Task description: From the line containing "Task: Open the floating chat bubble icon" to the end of the data, retype every line exactly and nothing else. Drop the pictures.

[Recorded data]
━━━━━━

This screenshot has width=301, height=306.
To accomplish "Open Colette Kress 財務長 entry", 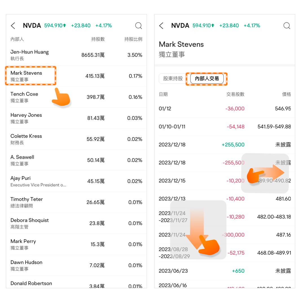I will pos(76,139).
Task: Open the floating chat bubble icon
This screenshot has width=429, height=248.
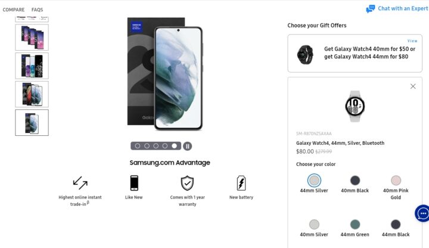Action: (423, 213)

━━━━━━

Solution for this task:
Task: Open the floating chat bubble icon
This screenshot has width=429, height=248.
Action: (423, 213)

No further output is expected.